This paper presents typical cases of asymptomatic late congenital syphilis with only Hutchison's teeth. It is very important for a dentist to have a thorough knowledge of dental findings in systemic diseases, which helps in early diagnosis and further referral to concerned specialists. The present cases were diagnosed based only on the dental finding such as Hutchison's teeth and mulberry molars during school dental check-up. By this early diagnosis and systemic phase of treatment helped us in preventing a child from further complications, which could have been fatal. In 21 st century when it is thought to be eradicated, it is re-emerging due to pitfalls in ANC or screening.

The origins of syphilis have been discussed for many centuries. Two main theories have been proposed - the New World or Columbian theory and the Old World or pre-Columbian theory. The former holds that the syphilis was endemic in the part of the world now known as Haiti and was then acquired and carried to Europe by Columbus in the 1400s. The pre-Columbian theory purports that the syphilis originated in central Africa and was introduced to Europe prior to the voyage by Columbus. A third theory, the Unitarian theory, could be made to fit the pre-Columbian theory. This theory proposed that syphilis and the nonvenereal treponematoses were all manifestations of the same infection, with the observed clinical differences being due mainly to environmental factors, especially temperature. [14],[15] However, recent bacteriological work has demonstrated genetic differences between these organisms. [16] Regardless of the origins, however, it remains clear that by 1495, a widespread syphilis epidemic had spread throughout Europe. From there the disease spread to India in 1498. [15]

In 1905, the association of T. pallidum with syphilis was described by Schaudinn and Hoffman, who demonstrated spirochetes in Giemsa-stained smears of fluid from secondary syphilitic lesions. August von Wassermann devised a serum reaction test for syphilis in 1906, and serologic tests for syphilis were born. [14] Treatments for syphilis included mercury, organic arsenical compounds, and bismuth until the advent of penicillin. [17] In 1943, Mahoney et al. successfully treated the first four cases of syphilis with penicillin, and more than half a century later penicillin remains the drug of choice. [18] In our present cases, benzithene penicillin of 2.4 million unit was administered by pediatrician for 3 weeks.

### Given material
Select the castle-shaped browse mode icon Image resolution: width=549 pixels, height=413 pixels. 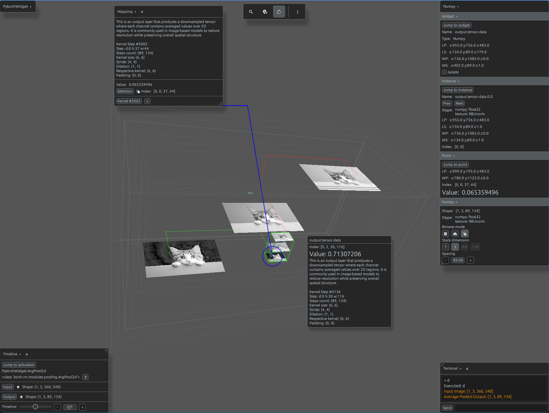455,234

### Complete the following
[a] Translate this sentence from the syphilis text into Spanish: "August von Wassermann devised a serum reaction test for syphilis in 1906, and serologic tests for syphilis were born."
[b] Decide whether each statement agrees with the syphilis text, answering yes or no and quoting the words that decide it: (i) The pre-Columbian theory holds that syphilis originated in central Africa. (ii) Schaudinn and Hoffman described the association of T. pallidum with syphilis in 1906. (iii) In the present cases, penicillin was given for 3 weeks.

### Solutions below
[a] August von Wassermann ideó una prueba de reacción sérica para la sífilis en 1906, y nacieron las pruebas serológicas para la sífilis.

[b]
(i) Yes: "The pre-Columbian theory purports that the syphilis originated in central Africa"
(ii) No: "In 1905, the association of T. pallidum with syphilis was described by Schaudinn and Hoffman"
(iii) Yes: "benzithene penicillin of 2.4 million unit was administered by pediatrician for 3 weeks"